* _What is needed_: Every line from the one containing "Given: Click the 完毕! completion message" to the end of the data below should be copied exactly, but pictures should not.

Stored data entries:
++++

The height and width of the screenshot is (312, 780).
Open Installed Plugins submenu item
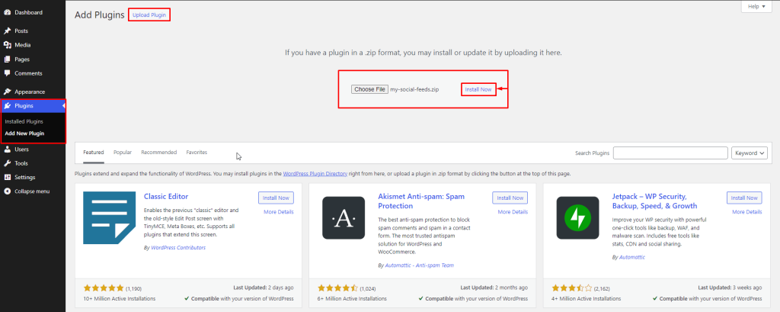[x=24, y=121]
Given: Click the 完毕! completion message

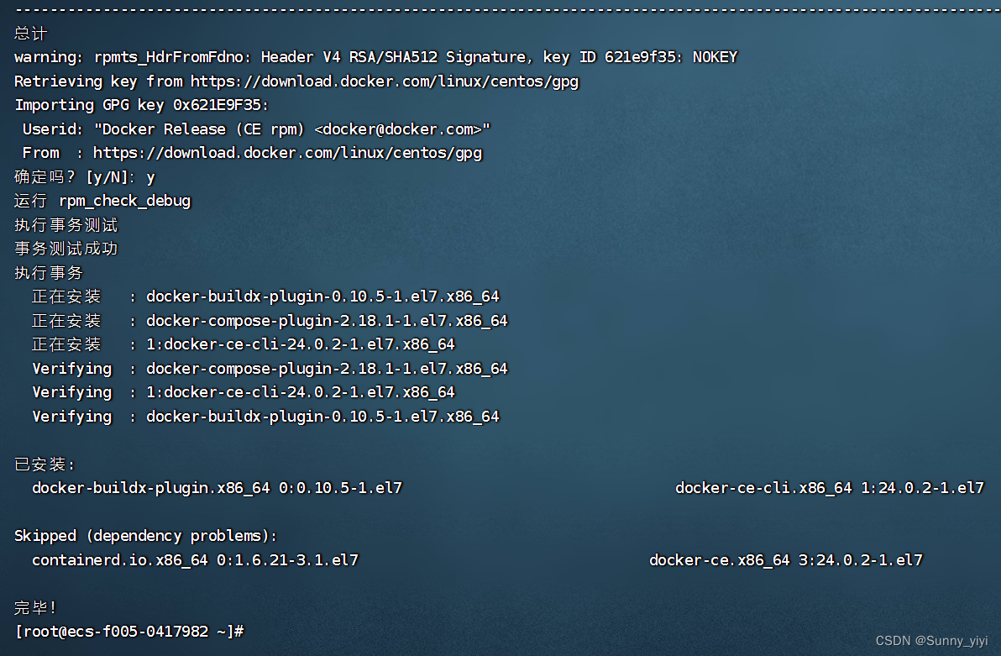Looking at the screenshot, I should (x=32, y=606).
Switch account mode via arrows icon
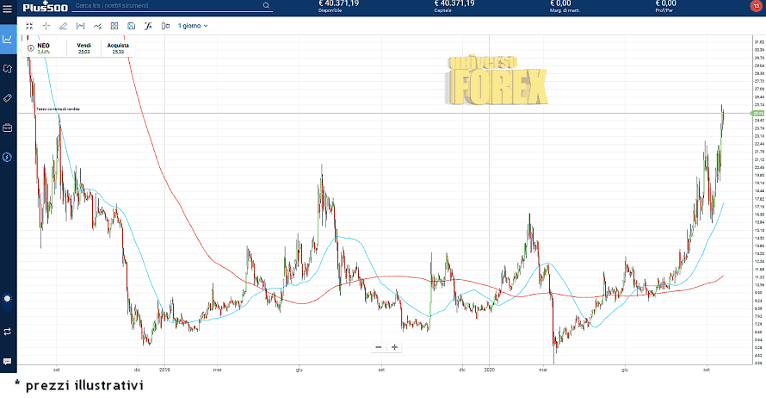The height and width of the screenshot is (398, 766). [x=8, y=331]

++++

* _Exercise solution_:
Given: Click the 完毕! completion message

Looking at the screenshot, I should (x=32, y=606).
Switch account mode via arrows icon
The height and width of the screenshot is (398, 766). [x=8, y=331]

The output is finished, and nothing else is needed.